─── Recorded data ───
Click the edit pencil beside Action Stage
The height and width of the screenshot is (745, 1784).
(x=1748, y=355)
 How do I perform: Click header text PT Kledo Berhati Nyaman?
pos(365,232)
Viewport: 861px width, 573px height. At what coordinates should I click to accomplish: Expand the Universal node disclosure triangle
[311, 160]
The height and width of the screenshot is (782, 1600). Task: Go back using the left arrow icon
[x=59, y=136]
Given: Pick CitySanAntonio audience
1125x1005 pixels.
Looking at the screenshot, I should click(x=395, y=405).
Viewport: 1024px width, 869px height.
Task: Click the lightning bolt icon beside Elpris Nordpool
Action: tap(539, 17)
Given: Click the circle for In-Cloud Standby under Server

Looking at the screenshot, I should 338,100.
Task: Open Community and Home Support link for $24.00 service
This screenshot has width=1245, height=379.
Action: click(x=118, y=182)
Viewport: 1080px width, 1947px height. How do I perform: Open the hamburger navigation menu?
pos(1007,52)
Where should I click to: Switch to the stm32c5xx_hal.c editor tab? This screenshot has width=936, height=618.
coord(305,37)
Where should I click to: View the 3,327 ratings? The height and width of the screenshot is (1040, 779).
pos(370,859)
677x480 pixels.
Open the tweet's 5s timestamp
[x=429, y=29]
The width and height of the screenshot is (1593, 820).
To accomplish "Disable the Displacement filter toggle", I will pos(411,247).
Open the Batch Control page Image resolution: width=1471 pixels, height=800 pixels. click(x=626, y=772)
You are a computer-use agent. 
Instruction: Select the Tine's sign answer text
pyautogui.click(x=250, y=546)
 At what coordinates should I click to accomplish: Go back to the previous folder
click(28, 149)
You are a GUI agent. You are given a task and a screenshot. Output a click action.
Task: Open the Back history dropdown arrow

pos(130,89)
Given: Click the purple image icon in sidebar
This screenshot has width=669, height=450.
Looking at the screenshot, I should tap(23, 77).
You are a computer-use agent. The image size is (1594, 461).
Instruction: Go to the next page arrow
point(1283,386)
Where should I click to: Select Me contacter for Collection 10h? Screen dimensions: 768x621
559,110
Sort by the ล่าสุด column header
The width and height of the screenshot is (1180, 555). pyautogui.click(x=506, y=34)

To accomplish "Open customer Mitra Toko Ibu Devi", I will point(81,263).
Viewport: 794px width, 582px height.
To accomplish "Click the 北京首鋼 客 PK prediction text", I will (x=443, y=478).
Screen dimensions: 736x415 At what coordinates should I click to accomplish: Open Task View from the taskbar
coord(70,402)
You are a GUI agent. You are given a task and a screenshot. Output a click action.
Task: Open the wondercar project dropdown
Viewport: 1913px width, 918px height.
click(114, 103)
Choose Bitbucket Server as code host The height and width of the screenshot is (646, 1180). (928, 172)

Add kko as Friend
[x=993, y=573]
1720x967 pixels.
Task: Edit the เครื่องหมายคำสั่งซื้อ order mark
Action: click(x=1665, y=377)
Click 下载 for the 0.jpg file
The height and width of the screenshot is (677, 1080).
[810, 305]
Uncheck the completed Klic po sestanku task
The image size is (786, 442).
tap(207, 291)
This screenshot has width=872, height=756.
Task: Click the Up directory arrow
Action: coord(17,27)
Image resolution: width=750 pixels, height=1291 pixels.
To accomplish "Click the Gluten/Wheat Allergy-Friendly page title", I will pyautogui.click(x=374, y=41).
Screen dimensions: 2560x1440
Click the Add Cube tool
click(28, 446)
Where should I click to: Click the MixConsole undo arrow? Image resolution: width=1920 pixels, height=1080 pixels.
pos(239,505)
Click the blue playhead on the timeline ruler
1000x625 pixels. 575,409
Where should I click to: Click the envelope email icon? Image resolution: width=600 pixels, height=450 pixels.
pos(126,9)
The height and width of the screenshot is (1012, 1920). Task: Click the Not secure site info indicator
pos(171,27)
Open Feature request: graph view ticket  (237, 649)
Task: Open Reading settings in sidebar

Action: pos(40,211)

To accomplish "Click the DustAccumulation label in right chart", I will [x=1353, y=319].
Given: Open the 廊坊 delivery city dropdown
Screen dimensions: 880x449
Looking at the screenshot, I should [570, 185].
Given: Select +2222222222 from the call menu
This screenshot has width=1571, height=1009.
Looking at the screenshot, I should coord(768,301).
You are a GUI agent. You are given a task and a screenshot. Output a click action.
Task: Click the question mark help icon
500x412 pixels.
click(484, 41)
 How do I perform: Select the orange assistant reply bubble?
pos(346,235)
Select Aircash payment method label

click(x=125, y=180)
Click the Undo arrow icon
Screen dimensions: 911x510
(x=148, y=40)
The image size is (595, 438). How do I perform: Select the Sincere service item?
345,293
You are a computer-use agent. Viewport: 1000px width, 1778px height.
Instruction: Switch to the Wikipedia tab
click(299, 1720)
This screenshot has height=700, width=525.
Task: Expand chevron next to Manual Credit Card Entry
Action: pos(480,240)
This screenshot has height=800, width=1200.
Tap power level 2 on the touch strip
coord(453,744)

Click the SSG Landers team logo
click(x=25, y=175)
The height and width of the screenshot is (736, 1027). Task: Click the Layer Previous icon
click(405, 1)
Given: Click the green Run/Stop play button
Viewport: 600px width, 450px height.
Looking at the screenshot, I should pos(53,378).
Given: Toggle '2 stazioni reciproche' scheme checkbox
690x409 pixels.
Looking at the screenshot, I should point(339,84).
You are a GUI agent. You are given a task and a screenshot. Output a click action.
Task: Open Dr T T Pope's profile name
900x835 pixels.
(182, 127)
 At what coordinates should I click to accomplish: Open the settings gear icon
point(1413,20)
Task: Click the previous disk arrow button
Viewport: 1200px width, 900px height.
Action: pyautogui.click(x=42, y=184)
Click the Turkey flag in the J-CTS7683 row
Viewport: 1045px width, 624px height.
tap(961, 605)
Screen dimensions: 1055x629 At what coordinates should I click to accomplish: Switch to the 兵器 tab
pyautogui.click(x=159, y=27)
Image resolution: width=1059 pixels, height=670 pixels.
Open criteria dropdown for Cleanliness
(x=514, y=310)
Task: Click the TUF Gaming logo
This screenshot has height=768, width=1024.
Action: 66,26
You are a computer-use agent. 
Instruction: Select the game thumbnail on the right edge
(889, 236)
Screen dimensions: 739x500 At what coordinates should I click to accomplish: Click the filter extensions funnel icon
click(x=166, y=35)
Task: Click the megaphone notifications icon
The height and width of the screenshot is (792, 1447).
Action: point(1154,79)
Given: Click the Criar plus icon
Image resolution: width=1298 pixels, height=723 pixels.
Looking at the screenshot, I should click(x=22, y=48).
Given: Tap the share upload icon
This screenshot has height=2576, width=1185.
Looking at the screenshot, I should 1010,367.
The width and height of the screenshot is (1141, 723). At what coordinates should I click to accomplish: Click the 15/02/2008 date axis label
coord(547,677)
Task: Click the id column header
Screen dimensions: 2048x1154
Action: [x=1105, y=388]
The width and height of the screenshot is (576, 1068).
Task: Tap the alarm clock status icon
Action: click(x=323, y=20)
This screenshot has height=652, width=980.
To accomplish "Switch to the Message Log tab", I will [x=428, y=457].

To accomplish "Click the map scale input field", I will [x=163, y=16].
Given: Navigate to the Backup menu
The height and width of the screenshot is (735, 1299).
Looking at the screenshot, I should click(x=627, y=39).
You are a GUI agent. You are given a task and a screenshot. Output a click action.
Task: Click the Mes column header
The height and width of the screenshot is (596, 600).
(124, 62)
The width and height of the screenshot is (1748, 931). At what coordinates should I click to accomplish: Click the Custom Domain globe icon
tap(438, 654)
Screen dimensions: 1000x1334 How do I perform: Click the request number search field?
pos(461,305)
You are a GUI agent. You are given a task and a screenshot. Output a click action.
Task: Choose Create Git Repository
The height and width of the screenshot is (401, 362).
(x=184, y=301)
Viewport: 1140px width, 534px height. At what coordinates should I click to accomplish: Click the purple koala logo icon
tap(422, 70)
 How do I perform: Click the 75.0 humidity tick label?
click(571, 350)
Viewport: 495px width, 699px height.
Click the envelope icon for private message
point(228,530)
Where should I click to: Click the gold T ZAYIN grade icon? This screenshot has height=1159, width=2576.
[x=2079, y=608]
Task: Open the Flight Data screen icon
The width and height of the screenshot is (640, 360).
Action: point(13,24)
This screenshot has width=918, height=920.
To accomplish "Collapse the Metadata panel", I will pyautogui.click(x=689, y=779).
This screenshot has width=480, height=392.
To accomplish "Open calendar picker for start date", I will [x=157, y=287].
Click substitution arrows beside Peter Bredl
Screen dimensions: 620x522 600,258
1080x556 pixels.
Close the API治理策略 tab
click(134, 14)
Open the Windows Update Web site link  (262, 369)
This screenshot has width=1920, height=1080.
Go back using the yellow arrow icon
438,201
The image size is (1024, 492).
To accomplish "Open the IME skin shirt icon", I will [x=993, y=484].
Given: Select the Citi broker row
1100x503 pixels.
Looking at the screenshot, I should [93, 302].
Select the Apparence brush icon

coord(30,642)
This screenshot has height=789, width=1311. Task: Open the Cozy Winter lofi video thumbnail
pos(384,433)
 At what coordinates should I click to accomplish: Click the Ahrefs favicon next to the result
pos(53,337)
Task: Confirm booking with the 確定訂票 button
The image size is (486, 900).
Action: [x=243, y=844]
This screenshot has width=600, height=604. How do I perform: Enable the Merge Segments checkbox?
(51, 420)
───
:: Work to be completed ::
In the entries above, find the line holding "Screen dimensions: 739x500" and the line holding "Given: Click the Criar plus icon"; print both of them and every line between, exactly, and nothing else.

:: Answer section ::
Screen dimensions: 739x500 At what coordinates should I click to accomplish: Click the filter extensions funnel icon
click(x=166, y=35)
Task: Click the megaphone notifications icon
The height and width of the screenshot is (792, 1447).
Action: point(1154,79)
Given: Click the Criar plus icon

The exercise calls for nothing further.